▶ _Task directions_
Please render the lines below as a JSON list of strings, one string per line, leaving out any blank lines.

------ Record list ------

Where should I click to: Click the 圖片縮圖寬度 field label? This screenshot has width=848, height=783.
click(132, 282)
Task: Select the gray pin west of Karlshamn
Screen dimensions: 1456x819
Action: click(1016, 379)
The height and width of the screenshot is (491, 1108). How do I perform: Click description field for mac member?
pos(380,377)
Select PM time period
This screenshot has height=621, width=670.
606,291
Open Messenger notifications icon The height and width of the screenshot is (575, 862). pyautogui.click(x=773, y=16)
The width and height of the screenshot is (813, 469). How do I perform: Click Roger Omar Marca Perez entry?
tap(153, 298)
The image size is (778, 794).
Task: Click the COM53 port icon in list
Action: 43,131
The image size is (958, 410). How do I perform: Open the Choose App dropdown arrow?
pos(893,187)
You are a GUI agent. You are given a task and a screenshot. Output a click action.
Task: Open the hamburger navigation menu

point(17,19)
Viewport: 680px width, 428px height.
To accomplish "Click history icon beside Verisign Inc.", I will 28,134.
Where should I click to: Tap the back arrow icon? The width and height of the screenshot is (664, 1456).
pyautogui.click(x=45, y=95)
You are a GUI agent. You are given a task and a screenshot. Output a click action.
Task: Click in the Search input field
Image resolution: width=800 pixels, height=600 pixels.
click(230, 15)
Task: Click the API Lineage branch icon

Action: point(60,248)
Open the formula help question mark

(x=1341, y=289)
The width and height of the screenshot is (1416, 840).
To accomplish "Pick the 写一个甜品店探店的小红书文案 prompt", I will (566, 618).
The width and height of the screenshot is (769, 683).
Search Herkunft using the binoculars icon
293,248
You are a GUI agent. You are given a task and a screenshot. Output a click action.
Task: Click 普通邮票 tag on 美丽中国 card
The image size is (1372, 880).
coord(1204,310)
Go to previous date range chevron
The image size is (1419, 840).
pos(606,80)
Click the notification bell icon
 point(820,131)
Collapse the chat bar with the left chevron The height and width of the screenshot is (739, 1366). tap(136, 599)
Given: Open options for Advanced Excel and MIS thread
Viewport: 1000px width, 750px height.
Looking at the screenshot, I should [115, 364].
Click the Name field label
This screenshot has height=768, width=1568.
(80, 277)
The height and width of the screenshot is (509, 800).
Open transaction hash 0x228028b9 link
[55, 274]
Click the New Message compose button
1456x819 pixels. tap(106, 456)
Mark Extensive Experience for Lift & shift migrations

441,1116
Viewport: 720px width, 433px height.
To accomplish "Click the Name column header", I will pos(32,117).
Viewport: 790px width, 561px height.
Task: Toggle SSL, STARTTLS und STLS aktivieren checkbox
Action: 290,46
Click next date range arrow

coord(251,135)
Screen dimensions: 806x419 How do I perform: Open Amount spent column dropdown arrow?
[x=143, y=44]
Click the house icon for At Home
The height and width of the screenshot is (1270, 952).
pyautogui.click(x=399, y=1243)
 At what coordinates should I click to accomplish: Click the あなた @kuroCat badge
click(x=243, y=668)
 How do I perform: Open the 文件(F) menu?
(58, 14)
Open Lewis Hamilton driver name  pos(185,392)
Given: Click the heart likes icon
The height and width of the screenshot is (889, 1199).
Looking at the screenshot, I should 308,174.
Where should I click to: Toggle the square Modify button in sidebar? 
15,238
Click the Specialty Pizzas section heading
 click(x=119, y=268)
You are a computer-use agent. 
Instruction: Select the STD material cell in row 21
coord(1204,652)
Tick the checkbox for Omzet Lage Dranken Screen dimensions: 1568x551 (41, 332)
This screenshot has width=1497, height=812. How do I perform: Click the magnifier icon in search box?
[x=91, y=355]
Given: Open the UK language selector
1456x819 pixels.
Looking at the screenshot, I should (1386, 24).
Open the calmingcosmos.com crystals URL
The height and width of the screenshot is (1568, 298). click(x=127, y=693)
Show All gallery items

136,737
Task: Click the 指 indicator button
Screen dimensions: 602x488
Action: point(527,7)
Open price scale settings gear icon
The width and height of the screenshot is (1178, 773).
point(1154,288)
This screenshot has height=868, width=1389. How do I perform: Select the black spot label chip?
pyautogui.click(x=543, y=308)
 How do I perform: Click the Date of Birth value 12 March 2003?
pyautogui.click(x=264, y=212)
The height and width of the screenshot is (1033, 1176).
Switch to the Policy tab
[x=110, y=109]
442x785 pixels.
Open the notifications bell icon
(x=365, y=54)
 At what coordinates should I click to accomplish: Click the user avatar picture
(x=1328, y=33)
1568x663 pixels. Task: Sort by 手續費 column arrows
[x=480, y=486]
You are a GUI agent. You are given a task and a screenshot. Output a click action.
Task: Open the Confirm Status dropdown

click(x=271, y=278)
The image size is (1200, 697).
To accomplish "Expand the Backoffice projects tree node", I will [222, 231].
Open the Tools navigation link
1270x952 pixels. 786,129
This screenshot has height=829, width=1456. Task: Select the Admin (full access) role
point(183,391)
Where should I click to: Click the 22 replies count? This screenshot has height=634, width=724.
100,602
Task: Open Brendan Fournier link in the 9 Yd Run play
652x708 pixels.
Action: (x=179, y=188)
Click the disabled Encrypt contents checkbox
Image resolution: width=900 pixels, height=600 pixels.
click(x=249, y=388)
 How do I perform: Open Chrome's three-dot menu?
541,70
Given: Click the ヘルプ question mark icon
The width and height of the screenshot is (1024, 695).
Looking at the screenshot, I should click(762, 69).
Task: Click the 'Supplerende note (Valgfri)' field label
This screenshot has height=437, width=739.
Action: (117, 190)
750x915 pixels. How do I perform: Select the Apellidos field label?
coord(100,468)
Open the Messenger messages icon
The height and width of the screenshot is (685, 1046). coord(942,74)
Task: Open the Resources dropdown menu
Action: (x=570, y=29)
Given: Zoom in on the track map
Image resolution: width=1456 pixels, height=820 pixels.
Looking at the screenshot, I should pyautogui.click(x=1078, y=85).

------

▶ _Full answer_
[
  "Where should I click to: Click the 圖片縮圖寬度 field label? This screenshot has width=848, height=783.",
  "click(132, 282)",
  "Task: Select the gray pin west of Karlshamn",
  "Screen dimensions: 1456x819",
  "Action: click(1016, 379)",
  "The height and width of the screenshot is (491, 1108). How do I perform: Click description field for mac member?",
  "pos(380,377)",
  "Select PM time period",
  "This screenshot has height=621, width=670.",
  "606,291",
  "Open Messenger notifications icon The height and width of the screenshot is (575, 862). pyautogui.click(x=773, y=16)",
  "The width and height of the screenshot is (813, 469). How do I perform: Click Roger Omar Marca Perez entry?",
  "tap(153, 298)",
  "The image size is (778, 794).",
  "Task: Click the COM53 port icon in list",
  "Action: 43,131",
  "The image size is (958, 410). How do I perform: Open the Choose App dropdown arrow?",
  "pos(893,187)",
  "You are a GUI agent. You are given a task and a screenshot. Output a click action.",
  "Task: Open the hamburger navigation menu",
  "point(17,19)",
  "Viewport: 680px width, 428px height.",
  "To accomplish \"Click history icon beside Verisign Inc.\", I will 28,134.",
  "Where should I click to: Tap the back arrow icon? The width and height of the screenshot is (664, 1456).",
  "pyautogui.click(x=45, y=95)",
  "You are a GUI agent. You are given a task and a screenshot. Output a click action.",
  "Task: Click in the Search input field",
  "Image resolution: width=800 pixels, height=600 pixels.",
  "click(230, 15)",
  "Task: Click the API Lineage branch icon",
  "Action: point(60,248)",
  "Open the formula help question mark",
  "(x=1341, y=289)",
  "The width and height of the screenshot is (1416, 840).",
  "To accomplish \"Pick the 写一个甜品店探店的小红书文案 prompt\", I will (566, 618).",
  "The width and height of the screenshot is (769, 683).",
  "Search Herkunft using the binoculars icon",
  "293,248",
  "You are a GUI agent. You are given a task and a screenshot. Output a click action.",
  "Task: Click 普通邮票 tag on 美丽中国 card",
  "The image size is (1372, 880).",
  "coord(1204,310)",
  "Go to previous date range chevron",
  "The image size is (1419, 840).",
  "pos(606,80)",
  "Click the notification bell icon",
  " point(820,131)",
  "Collapse the chat bar with the left chevron The height and width of the screenshot is (739, 1366). tap(136, 599)",
  "Given: Open options for Advanced Excel and MIS thread",
  "Viewport: 1000px width, 750px height.",
  "Looking at the screenshot, I should [115, 364].",
  "Click the Name field label",
  "This screenshot has height=768, width=1568.",
  "(80, 277)",
  "The height and width of the screenshot is (509, 800).",
  "Open transaction hash 0x228028b9 link",
  "[55, 274]",
  "Click the New Message compose button",
  "1456x819 pixels. tap(106, 456)",
  "Mark Extensive Experience for Lift & shift migrations",
  "441,1116",
  "Viewport: 720px width, 433px height.",
  "To accomplish \"Click the Name column header\", I will pos(32,117).",
  "Viewport: 790px width, 561px height.",
  "Task: Toggle SSL, STARTTLS und STLS aktivieren checkbox",
  "Action: 290,46",
  "Click next date range arrow",
  "coord(251,135)",
  "Screen dimensions: 806x419 How do I perform: Open Amount spent column dropdown arrow?",
  "[x=143, y=44]",
  "Click the house icon for At Home",
  "The height and width of the screenshot is (1270, 952).",
  "pyautogui.click(x=399, y=1243)",
  " At what coordinates should I click to accomplish: Click the あなた @kuroCat badge",
  "click(x=243, y=668)",
  " How do I perform: Open the 文件(F) menu?",
  "(58, 14)",
  "Open Lewis Hamilton driver name  pos(185,392)",
  "Given: Click the heart likes icon",
  "The height and width of the screenshot is (889, 1199).",
  "Looking at the screenshot, I should 308,174.",
  "Where should I click to: Toggle the square Modify button in sidebar? ",
  "15,238",
  "Click the Specialty Pizzas section heading",
  " click(x=119, y=268)",
  "You are a computer-use agent. ",
  "Instruction: Select the STD material cell in row 21",
  "coord(1204,652)",
  "Tick the checkbox for Omzet Lage Dranken Screen dimensions: 1568x551 (41, 332)",
  "This screenshot has width=1497, height=812. How do I perform: Click the magnifier icon in search box?",
  "[x=91, y=355]",
  "Given: Open the UK language selector",
  "1456x819 pixels.",
  "Looking at the screenshot, I should (1386, 24).",
  "Open the calmingcosmos.com crystals URL",
  "The height and width of the screenshot is (1568, 298). click(x=127, y=693)",
  "Show All gallery items",
  "136,737",
  "Task: Click the 指 indicator button",
  "Screen dimensions: 602x488",
  "Action: point(527,7)",
  "Open price scale settings gear icon",
  "The width and height of the screenshot is (1178, 773).",
  "point(1154,288)",
  "This screenshot has height=868, width=1389. How do I perform: Select the black spot label chip?",
  "pyautogui.click(x=543, y=308)",
  " How do I perform: Click the Date of Birth value 12 March 2003?",
  "pyautogui.click(x=264, y=212)",
  "The height and width of the screenshot is (1033, 1176).",
  "Switch to the Policy tab",
  "[x=110, y=109]",
  "442x785 pixels.",
  "Open the notifications bell icon",
  "(x=365, y=54)",
  " At what coordinates should I click to accomplish: Click the user avatar picture",
  "(x=1328, y=33)",
  "1568x663 pixels. Task: Sort by 手續費 column arrows",
  "[x=480, y=486]",
  "You are a GUI agent. You are given a task and a screenshot. Output a click action.",
  "Task: Open the Confirm Status dropdown",
  "click(x=271, y=278)",
  "The image size is (1200, 697).",
  "To accomplish \"Expand the Backoffice projects tree node\", I will [222, 231].",
  "Open the Tools navigation link",
  "1270x952 pixels. 786,129",
  "This screenshot has height=829, width=1456. Task: Select the Admin (full access) role",
  "point(183,391)",
  "Where should I click to: Click the 22 replies count? This screenshot has height=634, width=724.",
  "100,602",
  "Task: Open Brendan Fournier link in the 9 Yd Run play",
  "652x708 pixels.",
  "Action: (x=179, y=188)",
  "Click the disabled Encrypt contents checkbox",
  "Image resolution: width=900 pixels, height=600 pixels.",
  "click(x=249, y=388)",
  " How do I perform: Open Chrome's three-dot menu?",
  "541,70",
  "Given: Click the ヘルプ question mark icon",
  "The width and height of the screenshot is (1024, 695).",
  "Looking at the screenshot, I should click(762, 69).",
  "Task: Click the 'Supplerende note (Valgfri)' field label",
  "This screenshot has height=437, width=739.",
  "Action: (117, 190)",
  "750x915 pixels. How do I perform: Select the Apellidos field label?",
  "coord(100,468)",
  "Open the Messenger messages icon",
  "The height and width of the screenshot is (685, 1046). coord(942,74)",
  "Task: Open the Resources dropdown menu",
  "Action: (x=570, y=29)",
  "Given: Zoom in on the track map",
  "Image resolution: width=1456 pixels, height=820 pixels.",
  "Looking at the screenshot, I should pyautogui.click(x=1078, y=85)."
]